─── Selected passage ───
Supplementary material (scripts and documentation) for the paper Parallel Performance of Molecular Dynamics Trajectory Analysis, available as preprint arXiv:1907.00097 and published as
M. Khoshlessan, I. Paraskevakos, G. C. Fox, S. Jha, and O. Beckstein, Parallel performance of molecular dynamics trajectory analysis, Concurrency and Computation: Practice and Experience, vol. 32, p. e5789, 2020. doi: 10.1002/cpe.5789
For paper source files and data for figures see repository https://github.com/hpcanalytics/paper-hpc-py-parallel-mdanalysis. Each release of this repository is archived in the Zenodo repository under DOI 10.5281/zenodo.3351616.
- benchmark scripts
- notes on setting up the computational environment on the XSEDE resources discussed in the paper
- raw data, analysis and plotting code for the figures in the paper
All content is made available under the GNU General Public License v3 (code) or the CC-BY-SA 4.0 (text and documentation).
- Python 2.7 or higher or Python 3.1 or higher
- GCC 4.9.4
- OpenMPI 1.10.7
- MPI4py 3.0.0
- PHDF5 1.10.1
- H5py 2.7.1
- MDAnalysis 0.17.0 or higher
Different packages and libraries are used in the present study in order to achieve the desired performance. From the libraries used in the present study (given in Table 2 of the manuscript), MPI4py, H5py, MDAnalysis were the easiest to build. Users are able to get these packages installed through the Conda package manager Conda.
OpenMPI, and GCC, can be easily configured and installed. The configure script supports many different command line options, but the support for these libraries is very strong, they are widely used and the excellent documentation and discussion mailing lists provide users with great resources for consult, troubleshooting and tracking issues.
PHDF5 is harder to install especially because the libraries are built from source and variable configure options are required to support specific network interconnects and back-end run-time environments.
We performed our benchmark on several HPC resources and detailed instruction for installing all these packages on different resources are provided.
To have things running efficiently you may need a lot of additional setup depending on the resource. Take a look at Installation_Guide/h5py-phdf5.sh
for examples which explains how we have setup the computational evironment in our study.
We have provided all the steps required for building the packages and running sample test cases on all the XSEDE resources used in our study. For the cases which the instructions are given on one resource only, the steps have been the same on other resources as well.
All the scripts for running RMSD
benchamarks can be found at Scripts
directory.
─── Dataset content ───
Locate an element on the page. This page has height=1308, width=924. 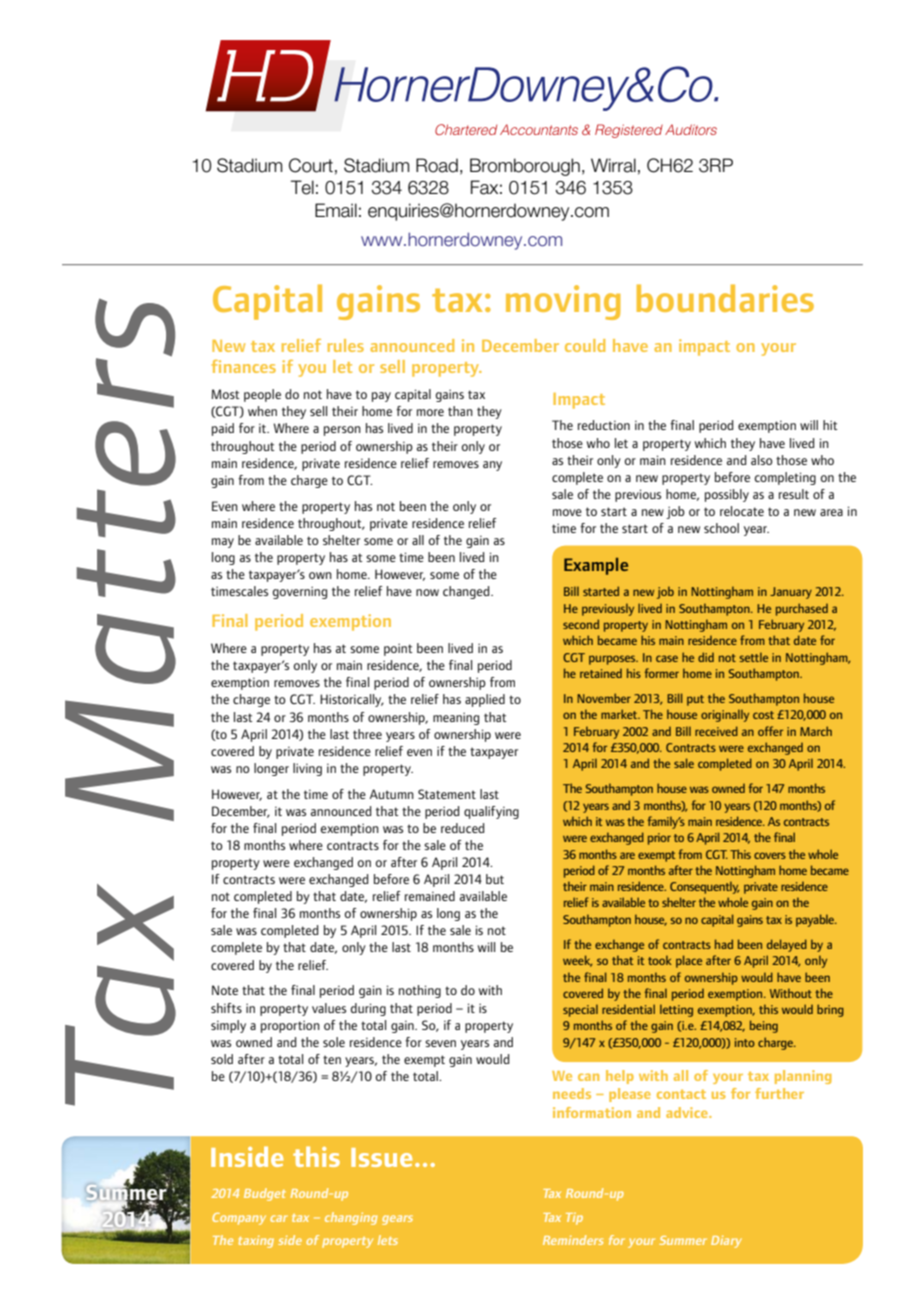
ten is located at coordinates (332, 1059).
───
### Problems to work on:
(a) Retype the portion of the supplementary material text between "- benchmark scripts" and "(text and documentation).", inclusive.
(b) Name every software package that the supplementary material text lists with a version number.
The listing plays no part in this work.

### Results of the tasks:
(a)
- benchmark scripts
- notes on setting up the computational environment on the XSEDE resources discussed in the paper
- raw data, analysis and plotting code for the figures in the paper
All content is made available under the GNU General Public License v3 (code) or the CC-BY-SA 4.0 (text and documentation).

(b) Python, GCC, OpenMPI, MPI4py, PHDF5, H5py, MDAnalysis